Just one quick note about your second point - the shape of the chest itself doesn't actually factor into the ellipse we use for figuring out how the lid opens. The reason it's an ellipse is actually completely independent of the box/chest itself.

Rather, it has to do with the fact that we're rotating something around an axis. What is being rotated is the edge of the lid, along the axis defined by the hinges. Those are the only parts that matter - the rest of the chest could be as long or as tall as you'd like, but all we care about is the fact that we're rotating a distance (the edge of the lid) is what creates a circle in 3D space, with the length of that edge as its radius. Here's what I mean (though excuse the sloppy drawing and accidental swastika). No matter how far the lid opens, the tip of that edge will always fall on the given circle.

##### 4:40 AM, Thursday November 4th 2021 edited at 10:38 AM, Nov 4th 2021

I see, there's one thing still bugging me, how do you illustrate the length of the lid when it's being rotated along the axis if the box is longer than its height? Is there a tool for this?

edited at 10:38 AM, Nov 4th 2021
##### 6:31 PM, Friday November 5th 2021

I'm honestly still a little confused by what you're asking, because I don't really see why the relationship between the length/height would be relevant.
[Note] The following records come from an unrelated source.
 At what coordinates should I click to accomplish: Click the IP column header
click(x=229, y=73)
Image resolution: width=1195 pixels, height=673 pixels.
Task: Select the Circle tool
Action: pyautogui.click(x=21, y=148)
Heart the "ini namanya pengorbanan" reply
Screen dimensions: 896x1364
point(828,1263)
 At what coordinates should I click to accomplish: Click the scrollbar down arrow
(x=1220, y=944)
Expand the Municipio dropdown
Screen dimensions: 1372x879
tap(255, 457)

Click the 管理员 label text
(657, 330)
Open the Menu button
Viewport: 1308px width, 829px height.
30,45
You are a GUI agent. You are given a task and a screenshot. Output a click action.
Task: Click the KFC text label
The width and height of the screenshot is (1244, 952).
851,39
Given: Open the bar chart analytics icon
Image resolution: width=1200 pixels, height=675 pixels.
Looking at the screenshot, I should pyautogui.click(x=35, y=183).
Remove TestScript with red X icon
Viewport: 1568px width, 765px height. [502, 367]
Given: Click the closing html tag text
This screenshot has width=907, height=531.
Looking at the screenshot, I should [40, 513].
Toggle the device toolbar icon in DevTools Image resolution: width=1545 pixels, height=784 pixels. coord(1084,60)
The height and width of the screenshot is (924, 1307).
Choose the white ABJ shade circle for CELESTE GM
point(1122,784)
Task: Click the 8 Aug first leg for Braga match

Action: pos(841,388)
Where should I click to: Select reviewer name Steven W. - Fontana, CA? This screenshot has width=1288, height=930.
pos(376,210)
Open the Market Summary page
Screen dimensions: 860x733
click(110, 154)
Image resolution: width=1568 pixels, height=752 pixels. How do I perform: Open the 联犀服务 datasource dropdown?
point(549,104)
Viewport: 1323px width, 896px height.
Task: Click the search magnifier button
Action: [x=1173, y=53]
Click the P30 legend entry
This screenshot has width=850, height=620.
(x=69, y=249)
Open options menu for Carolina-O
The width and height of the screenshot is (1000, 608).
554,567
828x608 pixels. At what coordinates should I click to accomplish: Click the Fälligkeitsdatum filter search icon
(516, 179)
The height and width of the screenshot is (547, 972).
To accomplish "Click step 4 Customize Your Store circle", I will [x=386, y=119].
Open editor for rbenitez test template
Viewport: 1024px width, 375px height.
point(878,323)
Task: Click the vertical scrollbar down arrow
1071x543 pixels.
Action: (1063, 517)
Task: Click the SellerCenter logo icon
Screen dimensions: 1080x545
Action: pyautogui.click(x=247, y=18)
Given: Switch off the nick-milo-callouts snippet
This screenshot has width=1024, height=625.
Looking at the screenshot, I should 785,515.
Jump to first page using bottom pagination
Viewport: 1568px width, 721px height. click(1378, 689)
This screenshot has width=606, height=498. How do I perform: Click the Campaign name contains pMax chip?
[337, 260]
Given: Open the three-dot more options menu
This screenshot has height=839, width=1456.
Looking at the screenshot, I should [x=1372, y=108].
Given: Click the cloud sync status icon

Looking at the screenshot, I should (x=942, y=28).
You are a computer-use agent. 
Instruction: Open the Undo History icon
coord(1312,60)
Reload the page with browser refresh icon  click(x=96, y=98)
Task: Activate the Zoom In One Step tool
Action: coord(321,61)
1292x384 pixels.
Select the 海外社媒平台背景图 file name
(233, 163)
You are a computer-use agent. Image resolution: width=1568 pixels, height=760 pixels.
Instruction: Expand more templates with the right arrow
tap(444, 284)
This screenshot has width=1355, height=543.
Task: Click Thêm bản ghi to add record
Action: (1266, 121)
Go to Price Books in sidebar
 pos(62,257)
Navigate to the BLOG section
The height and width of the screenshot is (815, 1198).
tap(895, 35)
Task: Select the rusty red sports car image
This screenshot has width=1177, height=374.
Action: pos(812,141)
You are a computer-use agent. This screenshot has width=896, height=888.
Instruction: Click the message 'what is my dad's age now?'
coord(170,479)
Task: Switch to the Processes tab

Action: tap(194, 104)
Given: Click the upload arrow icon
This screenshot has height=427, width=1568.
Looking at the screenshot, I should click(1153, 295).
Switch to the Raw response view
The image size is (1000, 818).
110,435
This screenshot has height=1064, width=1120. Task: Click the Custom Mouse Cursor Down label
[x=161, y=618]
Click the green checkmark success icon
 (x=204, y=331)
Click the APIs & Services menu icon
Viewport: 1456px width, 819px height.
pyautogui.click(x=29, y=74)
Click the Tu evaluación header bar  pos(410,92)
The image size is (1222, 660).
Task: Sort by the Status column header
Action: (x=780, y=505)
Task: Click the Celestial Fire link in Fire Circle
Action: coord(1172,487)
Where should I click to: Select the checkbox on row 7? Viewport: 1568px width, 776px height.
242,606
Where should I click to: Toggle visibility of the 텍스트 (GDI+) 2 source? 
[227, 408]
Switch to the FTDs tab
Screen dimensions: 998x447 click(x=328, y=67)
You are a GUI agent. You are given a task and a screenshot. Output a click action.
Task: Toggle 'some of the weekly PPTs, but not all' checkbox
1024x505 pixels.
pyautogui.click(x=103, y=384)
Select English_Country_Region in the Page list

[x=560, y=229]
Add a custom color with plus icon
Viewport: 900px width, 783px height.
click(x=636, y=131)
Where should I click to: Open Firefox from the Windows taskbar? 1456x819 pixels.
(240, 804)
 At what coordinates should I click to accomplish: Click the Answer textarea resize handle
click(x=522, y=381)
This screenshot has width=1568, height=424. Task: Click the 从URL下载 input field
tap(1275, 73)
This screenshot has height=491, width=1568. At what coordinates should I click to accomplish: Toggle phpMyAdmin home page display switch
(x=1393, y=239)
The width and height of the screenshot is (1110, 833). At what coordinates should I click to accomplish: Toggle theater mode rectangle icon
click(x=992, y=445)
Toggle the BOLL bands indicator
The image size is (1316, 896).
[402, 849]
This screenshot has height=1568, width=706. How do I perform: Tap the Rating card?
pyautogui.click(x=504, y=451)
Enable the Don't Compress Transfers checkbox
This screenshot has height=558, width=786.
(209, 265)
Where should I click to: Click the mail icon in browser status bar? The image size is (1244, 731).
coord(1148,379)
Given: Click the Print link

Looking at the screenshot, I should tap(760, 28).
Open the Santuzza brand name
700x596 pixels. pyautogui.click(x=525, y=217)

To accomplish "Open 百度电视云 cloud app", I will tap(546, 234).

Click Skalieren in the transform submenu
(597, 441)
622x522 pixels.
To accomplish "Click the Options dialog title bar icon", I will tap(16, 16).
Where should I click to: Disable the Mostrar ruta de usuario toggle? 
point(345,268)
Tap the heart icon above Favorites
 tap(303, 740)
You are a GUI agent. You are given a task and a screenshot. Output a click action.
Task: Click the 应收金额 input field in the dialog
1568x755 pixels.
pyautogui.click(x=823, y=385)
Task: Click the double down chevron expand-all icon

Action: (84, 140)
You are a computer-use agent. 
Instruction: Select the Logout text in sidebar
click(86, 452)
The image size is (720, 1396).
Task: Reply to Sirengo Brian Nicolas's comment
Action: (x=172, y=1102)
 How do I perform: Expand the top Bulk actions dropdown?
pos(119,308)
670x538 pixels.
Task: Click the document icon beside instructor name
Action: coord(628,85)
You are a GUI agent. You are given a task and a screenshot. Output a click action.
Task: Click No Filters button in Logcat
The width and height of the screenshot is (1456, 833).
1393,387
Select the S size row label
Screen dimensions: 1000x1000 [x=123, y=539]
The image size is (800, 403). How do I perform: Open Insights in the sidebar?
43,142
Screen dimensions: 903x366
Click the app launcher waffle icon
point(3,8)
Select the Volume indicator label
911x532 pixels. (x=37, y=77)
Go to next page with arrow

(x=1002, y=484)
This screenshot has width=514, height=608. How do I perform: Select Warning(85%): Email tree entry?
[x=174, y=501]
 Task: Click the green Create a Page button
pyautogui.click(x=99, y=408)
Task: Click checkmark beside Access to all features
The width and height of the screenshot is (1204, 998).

There are three aspects of the lid that we need to determine, once it has been rotated in space:

• Its depth - so the distance from the front of the lid to the back of the lid. This is the edge we're rotating in the first place, so we maintain that distance by drawing an ellipse that represents a circle in 3D space, with the axis defined by the hinges serving as the ellipse's minor axis.

• Its height. I eyeballed this in the video demo for the challenge, but to be more precise, you'd just repeat the step for the depth, but for the top-side edge (where for the depth we used the bottom-side edge). If your lid isn't a simple box (and therefore might not have a top-side edge), you'd just end up using a box to figure out the correct rotation, then build whatever fancy lid inside of it.

• Its length - so the distance from one side to the other. This is achieved by simply repeating the same process on the other side. You'll see in the demo video that while I eyeballed the height (instead of adding two ellipses on either side), I did place an ellipse on both sides.

So, in essence, all three dimensions of the rotated lid can be determined by applying the same ellipse/circle based approach, and none of this has anything to do with the chest's height. The only dimension of the chest that actually matters here is the depth, since the depth is what becomes the radius of each of these circles in 3D space.

##### 3:32 PM, Wednesday November 10th 2021

Ah, alright. I'm just wondering if there's a more precise way to draw a square around the minor axis that can work for chests of any dimension (chests with long/short depth), so I can draw a more precise ellipse. Since the depth is converging to the "horizontal" vanishing point, how do you measure the height part of the square, which is vertical?